TEXT BLOCK:
= = = = = = =

DAGs for Bayesian hierarchical models?

Mzobeck · January 2, 2021, 4:10am

I primarily work on epidemiological observational data and am trying to integrate DAGs into my workflow. My main exposures to them have been Pearl’s Causal Inference in Statistics: A Primer, McElreath’s Statistical Rethinking, and a handful of methods papers. One of the areas that I cannot find a good source for is how to draw DAGs for Bayesian hierarchical models. My search of the literature yields some examples, but no clear methods reference I can lean on. Does anyone have a good reference by chance?

My main questions is it’s not clear to me how to represent random intercepts in the DAG. Should they be nodes like other variables? Random slopes make sense that those are just nodes with a specific method of statistical estimation. I’ve seen some example hierarchical DAGs that have extra structures to denote the hierarchy and nodes that represent parameters instead of variables, but it’s not clear to me if these can be interpreted causally a la Pearl’s methods.

Pavlos_Msaouel · January 3, 2021, 3:15pm

This is a great question and it seems that much work remains to be done on this topic. One good place to start is this recent paper formalizing fixed effects and random effects into DAGs motivated by a simple linear repeated measures scenario (pre and post test). @Sander may have more to say on this issue.

= = = = = = =

GIVEN DATA:
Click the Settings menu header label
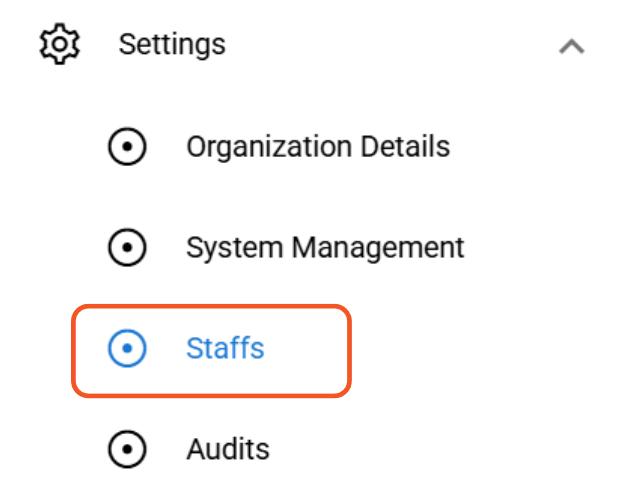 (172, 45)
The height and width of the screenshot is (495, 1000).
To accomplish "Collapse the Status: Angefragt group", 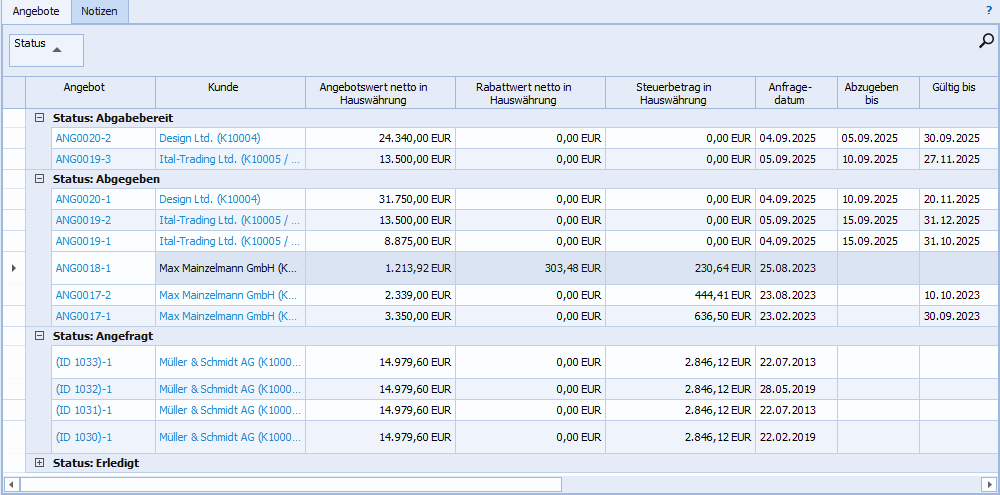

= = = = = = =

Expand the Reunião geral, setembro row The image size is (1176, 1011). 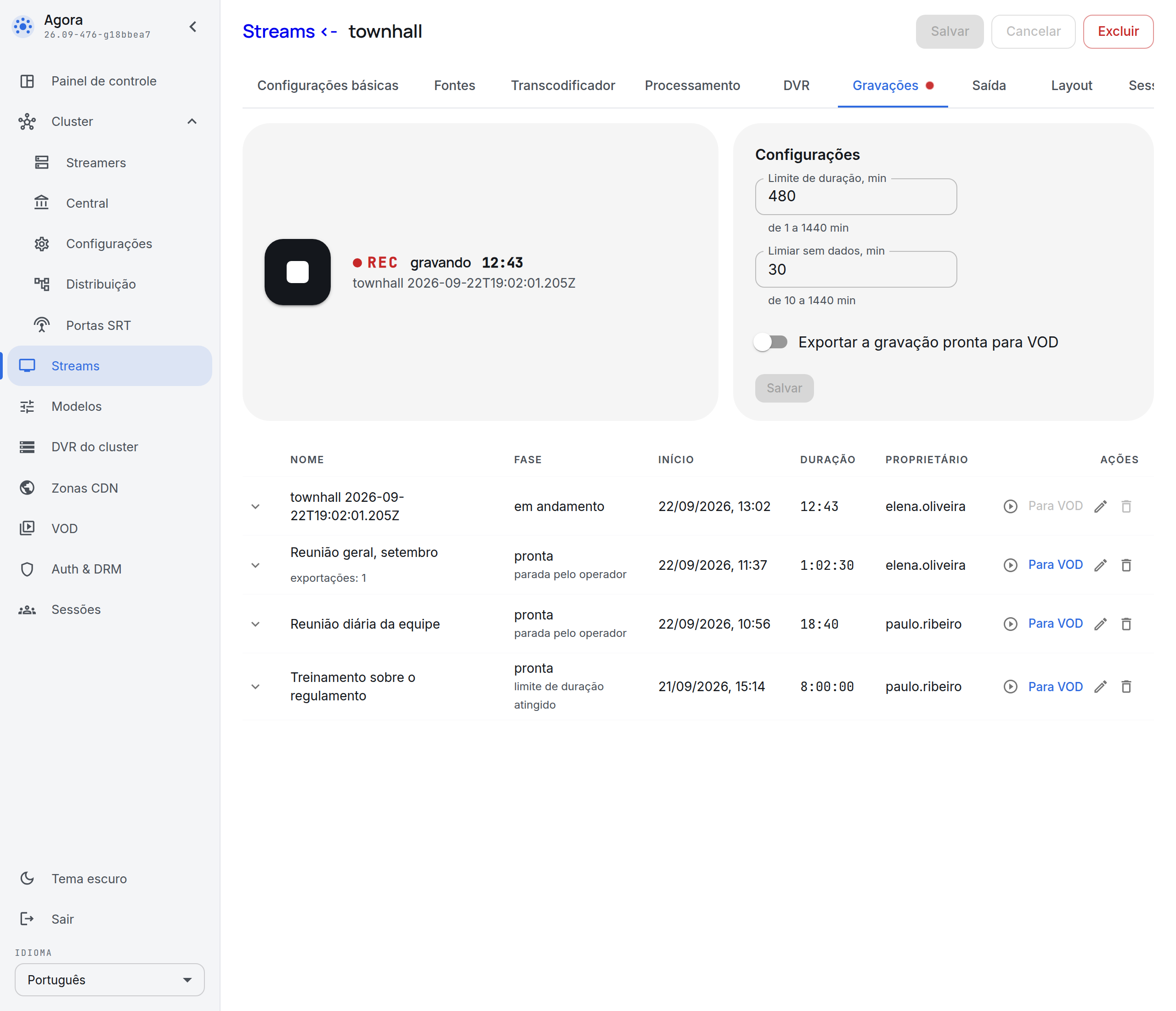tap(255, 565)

= = = = = = =

Copy out the entire forum thread above about DAGs for Bayesian hierarchical models word for word, with no changes.

SOLUTION:
DAGs for Bayesian hierarchical models?

Mzobeck · January 2, 2021, 4:10am

I primarily work on epidemiological observational data and am trying to integrate DAGs into my workflow. My main exposures to them have been Pearl’s Causal Inference in Statistics: A Primer, McElreath’s Statistical Rethinking, and a handful of methods papers. One of the areas that I cannot find a good source for is how to draw DAGs for Bayesian hierarchical models. My search of the literature yields some examples, but no clear methods reference I can lean on. Does anyone have a good reference by chance?

My main questions is it’s not clear to me how to represent random intercepts in the DAG. Should they be nodes like other variables? Random slopes make sense that those are just nodes with a specific method of statistical estimation. I’ve seen some example hierarchical DAGs that have extra structures to denote the hierarchy and nodes that represent parameters instead of variables, but it’s not clear to me if these can be interpreted causally a la Pearl’s methods.

Pavlos_Msaouel · January 3, 2021, 3:15pm

This is a great question and it seems that much work remains to be done on this topic. One good place to start is this recent paper formalizing fixed effects and random effects into DAGs motivated by a simple linear repeated measures scenario (pre and post test). @Sander may have more to say on this issue.